11.4 Injunctive Relief (Limited). Notwithstanding Section 11.3, either Party may seek temporary or preliminary injunctive relief in a state court of competent jurisdiction in Indiana solely to prevent irreparable harm for breaches of Sections 8.1–8.4, pending final adjudication on the merits.

11.5 Jury Trial Waiver (Optional). [IF ELECTED: EACH PARTY KNOWINGLY AND VOLUNTARILY WAIVES ITS RIGHT TO A TRIAL BY JURY ON ANY CLAIM ARISING UNDER OR RELATING TO THIS AGREEMENT.]


12. GENERAL PROVISIONS

12.1 Amendment & Waiver. No amendment or waiver is effective unless in writing and signed by both Parties. A waiver on one occasion is not a waiver on any subsequent occasion.

12.2 Assignment. Employee may not assign or delegate any rights or obligations without Company’s prior written consent. Company may assign to an Affiliate or successor by merger, sale, or reorganization.

12.3 Successors & Assigns. This Agreement is binding upon and inures to the benefit of the Parties and their permitted successors and assigns.

12.4 Severability & Reformation. If any provision is invalid, illegal, or unenforceable, the remainder of this Agreement remains in effect, and the invalid provision shall be reformed to the minimum extent necessary for enforceability.

12.5 Integration. This Agreement, together with any written Company policies acknowledged by Employee, constitutes the entire agreement and supersedes all prior understandings regarding employment.

12.6 Counterparts; Electronic Signatures. This Agreement may be executed in counterparts (including PDF or electronic signatures), each of which is deemed an original, together constituting one instrument.

12.7 Notices. Notices under this Agreement must be in writing and delivered (i) personally, (ii) by certified mail (return receipt requested), or (iii) by nationally recognized courier to the addresses first set forth above (or as later designated). Notice is effective upon receipt.

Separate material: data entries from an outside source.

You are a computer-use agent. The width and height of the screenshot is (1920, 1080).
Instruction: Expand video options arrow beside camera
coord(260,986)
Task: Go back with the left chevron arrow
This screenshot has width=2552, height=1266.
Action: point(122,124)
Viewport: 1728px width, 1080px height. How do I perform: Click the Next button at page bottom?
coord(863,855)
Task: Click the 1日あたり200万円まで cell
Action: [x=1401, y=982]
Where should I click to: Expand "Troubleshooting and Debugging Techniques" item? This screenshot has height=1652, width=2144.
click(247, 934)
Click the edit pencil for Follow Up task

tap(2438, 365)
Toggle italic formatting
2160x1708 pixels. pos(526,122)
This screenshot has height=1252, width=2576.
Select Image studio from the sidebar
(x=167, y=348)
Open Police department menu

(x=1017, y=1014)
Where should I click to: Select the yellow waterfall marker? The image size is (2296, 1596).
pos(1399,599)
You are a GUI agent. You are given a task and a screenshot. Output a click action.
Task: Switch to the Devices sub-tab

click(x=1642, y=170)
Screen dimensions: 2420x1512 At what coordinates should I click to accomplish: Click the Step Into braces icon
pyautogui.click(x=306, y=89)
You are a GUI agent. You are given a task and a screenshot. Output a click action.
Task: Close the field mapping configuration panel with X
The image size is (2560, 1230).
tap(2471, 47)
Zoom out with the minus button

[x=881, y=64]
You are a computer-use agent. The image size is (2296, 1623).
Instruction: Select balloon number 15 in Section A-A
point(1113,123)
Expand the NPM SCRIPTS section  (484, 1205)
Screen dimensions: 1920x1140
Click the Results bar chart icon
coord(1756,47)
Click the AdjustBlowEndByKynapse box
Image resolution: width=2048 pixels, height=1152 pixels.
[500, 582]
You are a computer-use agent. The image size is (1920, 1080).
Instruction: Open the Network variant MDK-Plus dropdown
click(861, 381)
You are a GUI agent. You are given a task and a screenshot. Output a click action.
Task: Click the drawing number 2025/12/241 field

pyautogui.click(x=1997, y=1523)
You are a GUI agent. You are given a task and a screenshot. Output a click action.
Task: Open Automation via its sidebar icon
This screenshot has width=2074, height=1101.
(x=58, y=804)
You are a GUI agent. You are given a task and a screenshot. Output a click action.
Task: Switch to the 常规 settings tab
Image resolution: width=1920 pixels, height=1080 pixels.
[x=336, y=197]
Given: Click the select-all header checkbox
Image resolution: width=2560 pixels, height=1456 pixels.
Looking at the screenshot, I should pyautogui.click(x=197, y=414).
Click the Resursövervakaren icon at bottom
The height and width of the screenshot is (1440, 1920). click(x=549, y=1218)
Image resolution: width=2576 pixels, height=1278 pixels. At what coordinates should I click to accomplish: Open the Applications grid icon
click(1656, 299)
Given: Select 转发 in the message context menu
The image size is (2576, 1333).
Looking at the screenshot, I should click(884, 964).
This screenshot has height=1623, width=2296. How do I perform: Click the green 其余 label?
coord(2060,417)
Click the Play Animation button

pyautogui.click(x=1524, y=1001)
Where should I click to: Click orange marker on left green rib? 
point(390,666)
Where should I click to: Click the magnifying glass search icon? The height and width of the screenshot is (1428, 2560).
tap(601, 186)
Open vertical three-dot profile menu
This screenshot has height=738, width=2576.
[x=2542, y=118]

12.8 Interpretation. Headings are for convenience only and do not affect interpretation. The Parties were both represented (or had opportunity for representation) by counsel and therefore waive any rule of strict construction against the drafter.


13. EXECUTION BLOCK

IN WITNESS WHEREOF, the Parties have executed this Agreement as of the Effective Date.

COMPANY EMPLOYEE
[LEGAL NAME OF EMPLOYER] [EMPLOYEE NAME]
By: ________ ________
Name: [NAME]
Title: [TITLE]
Date: ______ Date: ________

[// GUIDANCE: Indiana does not require notarization or witnesses for employment agreements, but notarization may enhance authenticity. Insert acknowledgment block if desired.]